Minimum Wage, Maximum Ignorance

It was the University of Chicago’s John Cochrane, one of the celebrated members of the Power Line 100, who wrote that “Once upon a time, the minimum wage, like free trade, was a basic test of whether you were awake in the first week of econ 1. We put a horizontal line in a supply and demand graph. Minimum wages increase unemployment of poor people.” But a higher minimum wage is a leading cause of the populist Left, and several referenda calling for a higher minimum wage passed by large margins in some of the same states where voters were tossing out Democrats last month.

There’s a brand new paper just out from the National Bureau of Economic Research (NBER), one of the most prestigious economic organizations in the country, by two economists at the University of California at San Diego that finds significant adverse effects on the number of jobs and the earnings prospects for the very low income people the minimum wage is supposed to help. The entire paper is behind the NBER subscriber paywall (CORRECTION: A reader helpfully spotted an accessible PDF version here), but you can read the complete abstract here, but this is the key sentence:

Over three subsequent years, we find that binding minimum wage increases had significant, negative effects on the employment and income growth of targeted workers.

Like most academic papers it is dense and filled with advanced equations, etc. But the conclusion of the main paper could hardly be more clear or direct:

We also present evidence of the minimum wage’s effects on low-skilled workers’ economic mobility. We find that binding minimum wage increases significantly reduced the likelihood that low-skilled workers rose to what we characterize as lower middle class earnings. This curtailment of transitions into lower middle class earnings began to emerge roughly one year following initial declines in low wage employment. Reductions in upward mobility thus appear to follow reductions in access to opportunities for accumulating work experience.

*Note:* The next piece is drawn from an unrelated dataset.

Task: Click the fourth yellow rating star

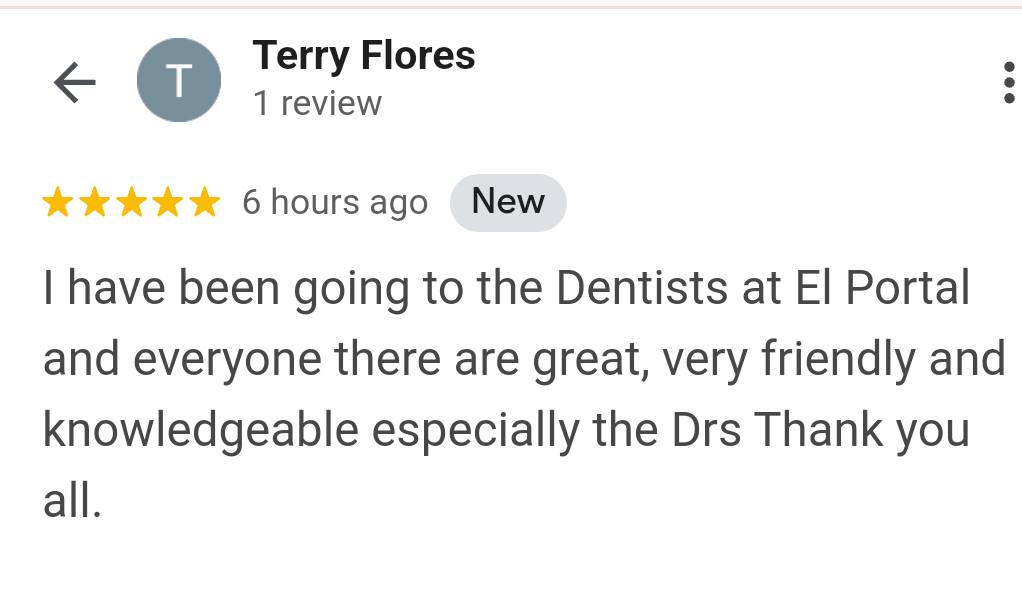Action: click(168, 201)
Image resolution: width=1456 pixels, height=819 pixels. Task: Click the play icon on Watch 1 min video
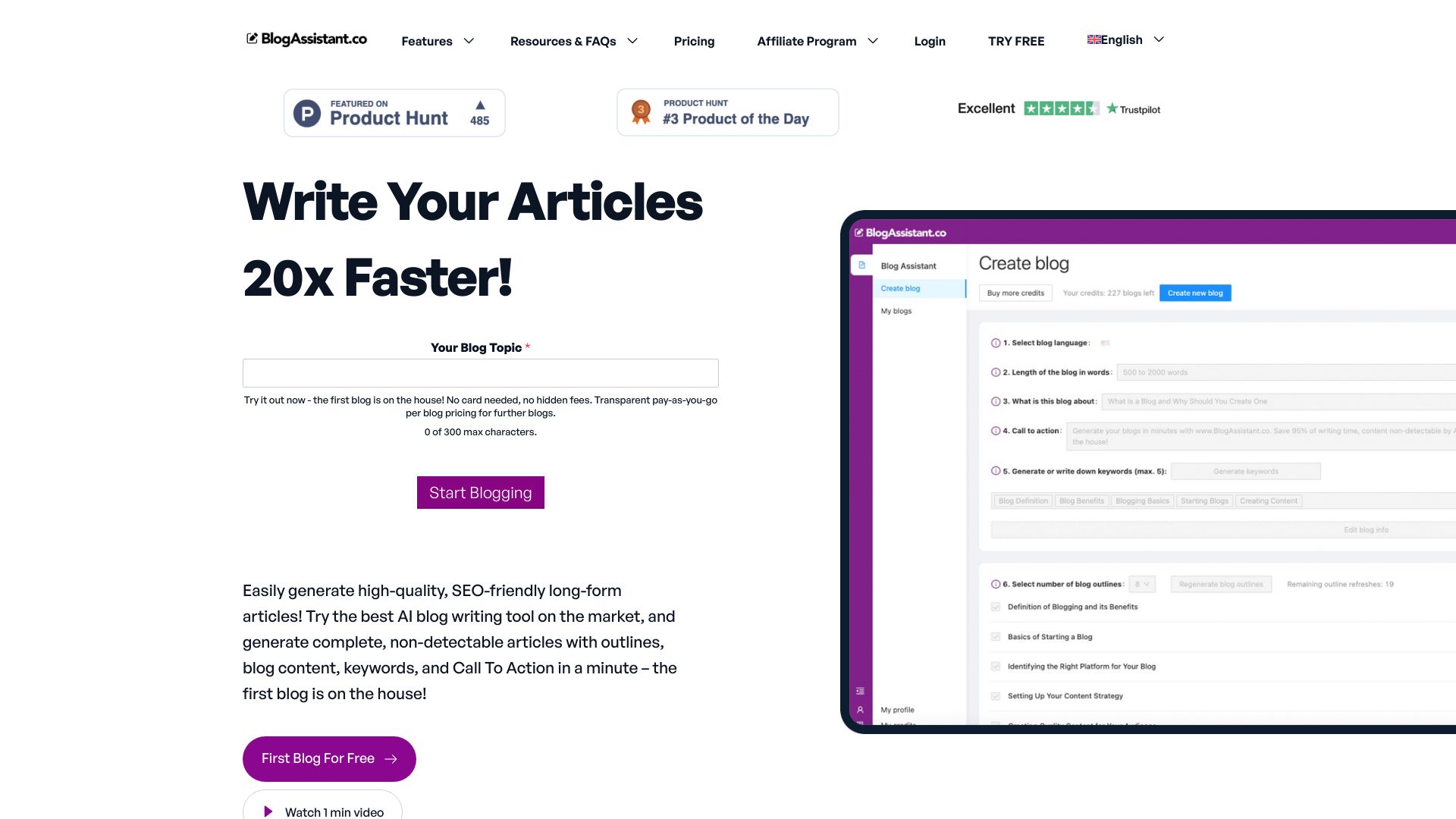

I’m sure liberals will tell us to “follow the science” on this issue, as James Pethokoukis reminds us:

Of course it’s strangely settled science on the left that raising the minimum wage is an unquestioned win-win all around. As Hillary Clinton said at a rally back in October, “And don’t let anybody tell you that raising the minimum wage will kill jobs. They always say that. I’ve been through this. My husband gave working families a raise in the 1990s. I voted to raise the minimum wage and guess what? Millions of jobs were created or paid better and more families were more secure.”